Mas vejamos a audiência do Rivoli e as mentiras da câmara. Segundo o Jornal de Notícias, entre 2001 e 2005, o teatro nunca teve menos de 126 mil espectadores. Ou seja, contrariamente à propaganda camarária, a média foi de 345 espectadores diários em 2002 e 500 em 2005: por dia, repito. Mais ainda, e citando o JN, ficamos a saber alguns dados por espectáculo:
«(...) Em Março de 2003, por exemplo, o Plástico apresentou a peça "XY", tendo obtido 461 espectadores em cinco sessões. A leitura do programa apresentado no período referido não permite demonstrar os propalados baixos níveis de audiência, mas revela que entrega do Rivoli a um único produtor implica a perda da diversidade cultural que, até então, foi ali apresentada.
A dança contemporânea perde o palco. Em 2003, a coreografia "Quebra-Nozes", do Centro de Dança do Porto, vendeu, em dois dias, 1710 bilhetes. O Novo Circo, referência do Rivoli, perde também o espaço. A companhia francesa "Compagnie du Singulier" ganhou uma plateia de 426 espectadores. No jazz, Chick Corea, que recentemente esgotou o auditório da Casa da Música, esteve há quatro anos no Teatro Municipal. Sobraram dois lugares. O FIMP, Festival de Marionetas, superou os mil bilhetes vendidos. (...)»
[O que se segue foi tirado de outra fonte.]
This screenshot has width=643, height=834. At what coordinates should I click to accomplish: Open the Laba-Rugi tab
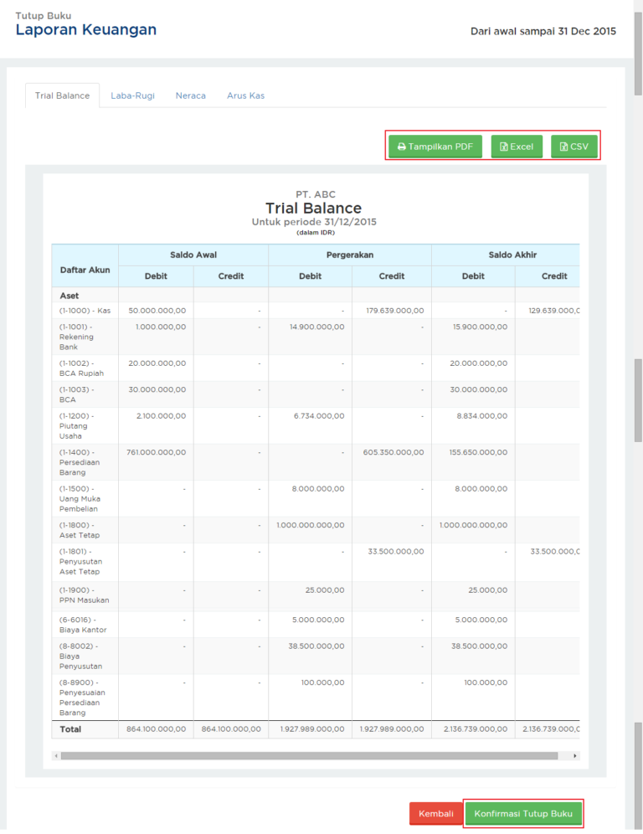[x=132, y=95]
Mas mais interessante será constatar que os prejuízos do Rivoli vieram -- oh, pasmem-se só um pouco -- com Rui Rio. Os relatórios de contas existem para quem os queira consultar, o Manuel Jorge Marmelo já os noticiou na imprensa e importa salientar três pontos:
- Em 2002, já com Rio mas com um orçamento feito por Manuela Melo, o Rivoli teve quase um milhão de euros de resultado positivo.
- Entre 2001 e 2005, os resultados da bilheteira do Rivoli cresceram continuamente, não obstante o desinvestimento da autarquia.
- Rui Rio disse que ia «poupar» 10,9 milhões em quatro anos com a privatização do Rivoli mais os espectáculos patuscos do senhor La Féria. Acontece que esse valor corresponde ao total da verba atribuída à Culturporto em quatro anos (2001-2005), o que inclui não só o Rivoli como toda a animação da cidade. E esse dinheiro é agora transferido para a Porto Lazer, uma empresa que serviu para acomodar os seus correligionários certamente esquecidos na «moralização» das contas da autarquia.
Sobre este último ponto, aliás, relembro que quando Rio Rio criou a Porto Lazer afirmou que todas as pessoas da Culturporto transitiriam para a nova estrutura, «à excepção das que não gostam de trabalhar». Isto não só é inacreditável, como traduz toda a dimensão de um populista rasteiro. Rui Rio tem uma visão pequena e provinciana desta cidade e o vereador que está no pelouro da cultura -- alguém sabe dizer-me o nome sem consultar? -- deveria ter a dignidade para o extinguir. Para se extinguir. Porque de uma forma ou de outra, no meio das variedades em que a cultura do Porto tem vindo a transformar-se, já nos tentaram fazer passar por palhaços. É a vez deles.